(INPUT DATA)

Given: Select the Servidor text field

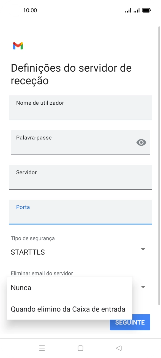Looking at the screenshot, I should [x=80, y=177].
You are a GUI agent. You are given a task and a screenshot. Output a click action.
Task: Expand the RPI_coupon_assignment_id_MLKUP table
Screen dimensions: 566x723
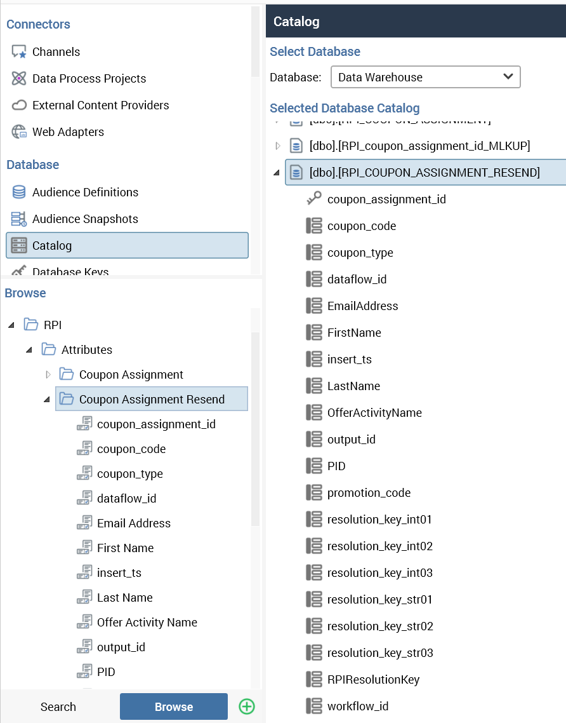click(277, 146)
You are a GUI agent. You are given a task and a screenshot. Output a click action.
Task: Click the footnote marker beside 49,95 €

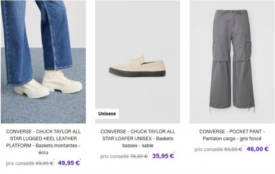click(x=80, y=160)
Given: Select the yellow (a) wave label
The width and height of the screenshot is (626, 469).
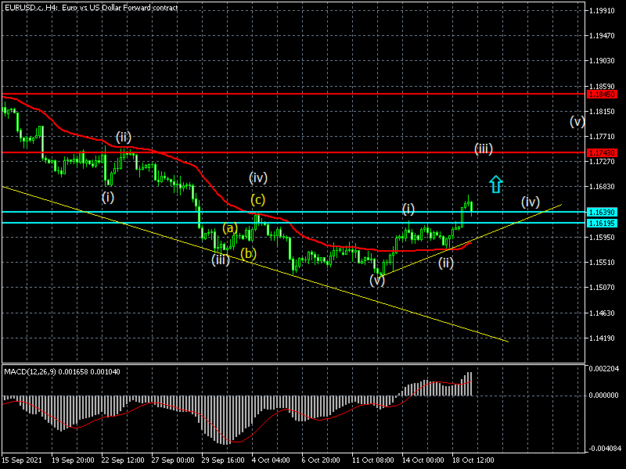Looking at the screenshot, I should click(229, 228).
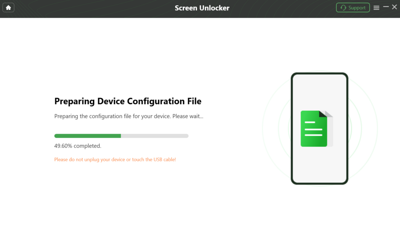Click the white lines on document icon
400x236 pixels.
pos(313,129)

(End INPUT DATA)
(INPUT DATA)

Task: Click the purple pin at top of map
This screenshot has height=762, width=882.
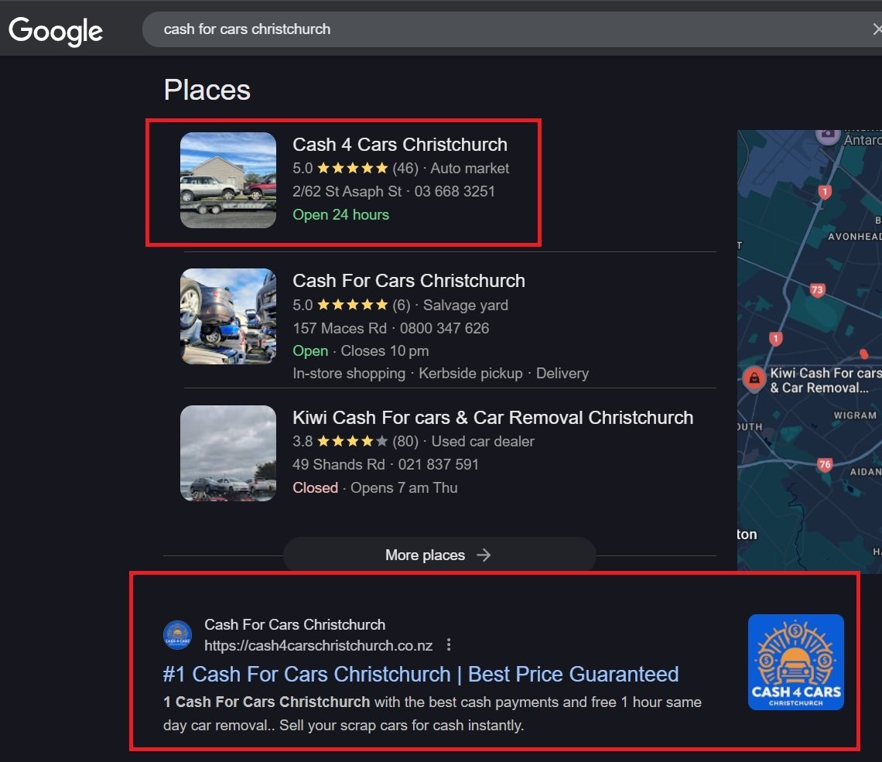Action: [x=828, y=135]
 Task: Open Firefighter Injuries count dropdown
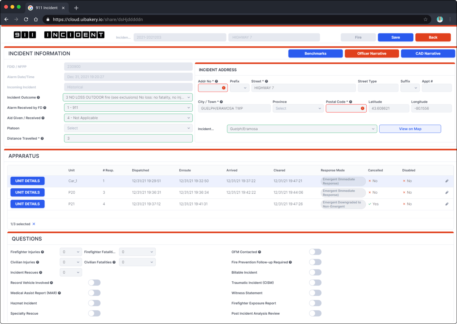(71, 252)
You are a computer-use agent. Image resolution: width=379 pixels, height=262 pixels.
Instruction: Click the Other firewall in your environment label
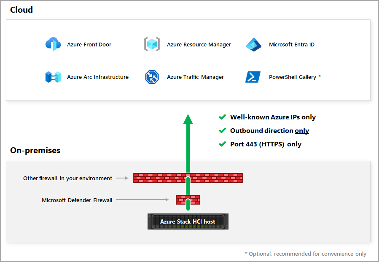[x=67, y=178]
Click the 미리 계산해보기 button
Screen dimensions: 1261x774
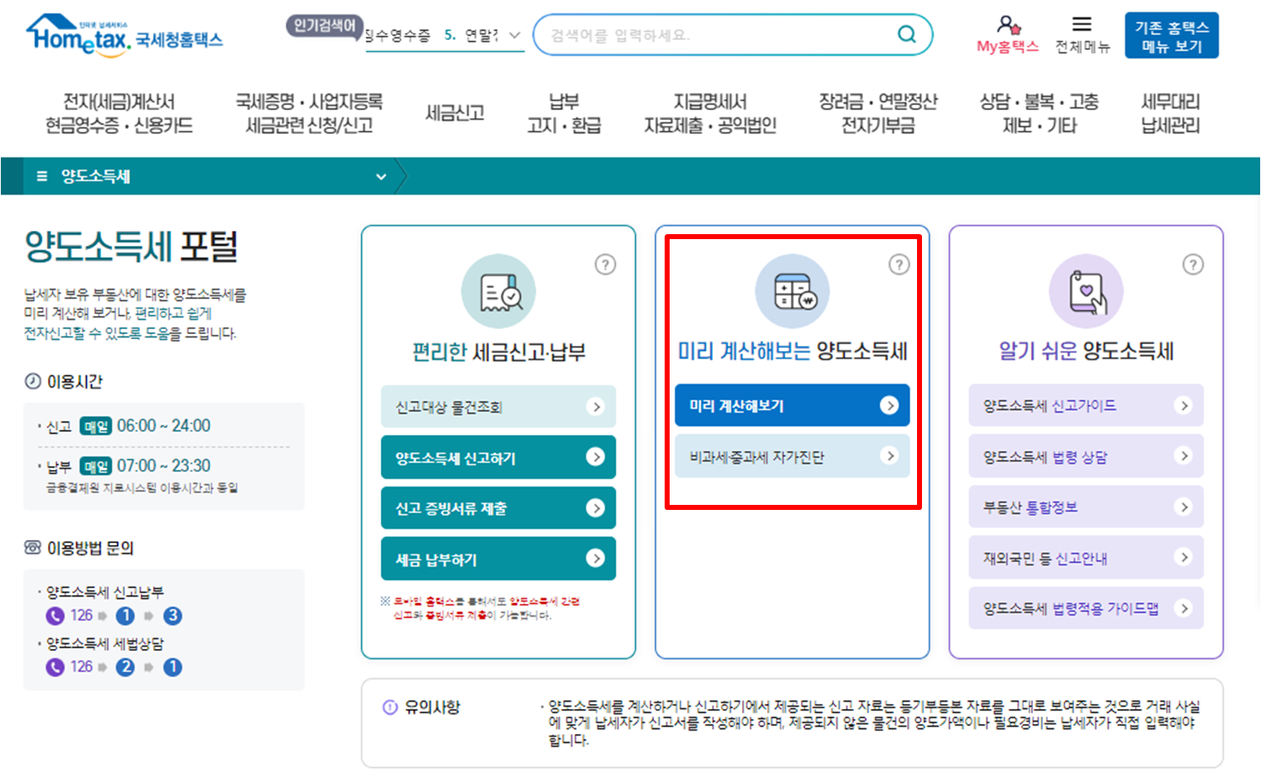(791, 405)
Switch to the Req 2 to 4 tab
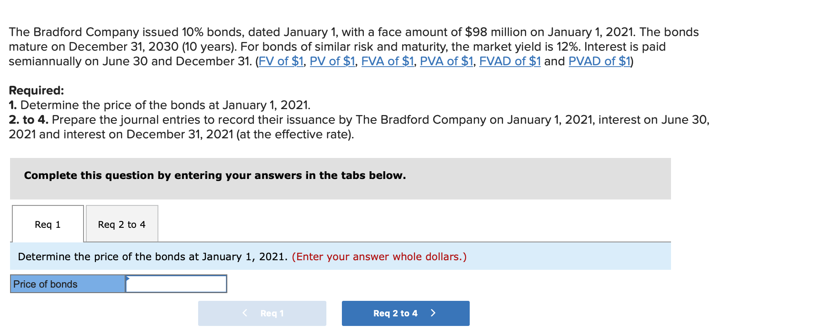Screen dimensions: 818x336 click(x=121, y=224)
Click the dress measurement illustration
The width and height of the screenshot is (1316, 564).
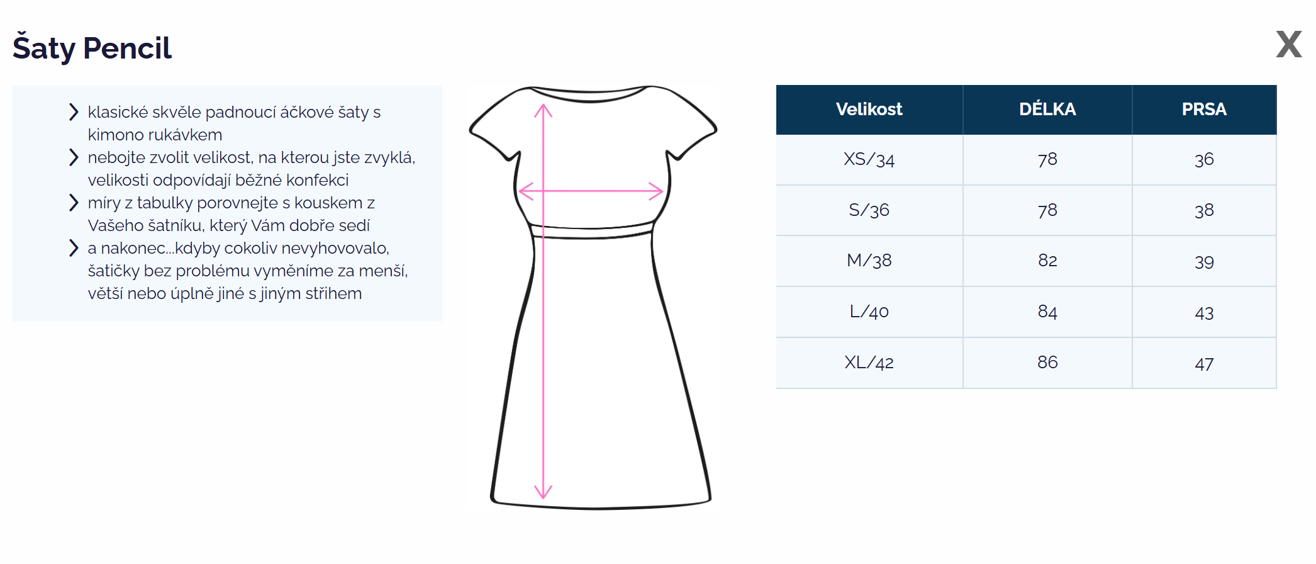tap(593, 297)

(End INPUT DATA)

▸ **TASK ITEM**
Print exactly, with no pictures, the lines above from the one that holds "Task: Open Firefighter" through the one that holds "Click the dress measurement illustration", both of them included.

▸ **ANSWER**
 Task: Open Firefighter Injuries count dropdown
(71, 252)
You are a computer-use agent. Image resolution: width=379 pixels, height=262 pixels.
Instruction: Click the Other firewall in your environment label
[x=67, y=178]
Click the 미리 계산해보기 button
Screen dimensions: 1261x774
(791, 405)
Switch to the Req 2 to 4 tab
Screen dimensions: 818x336 click(x=121, y=224)
Click the dress measurement illustration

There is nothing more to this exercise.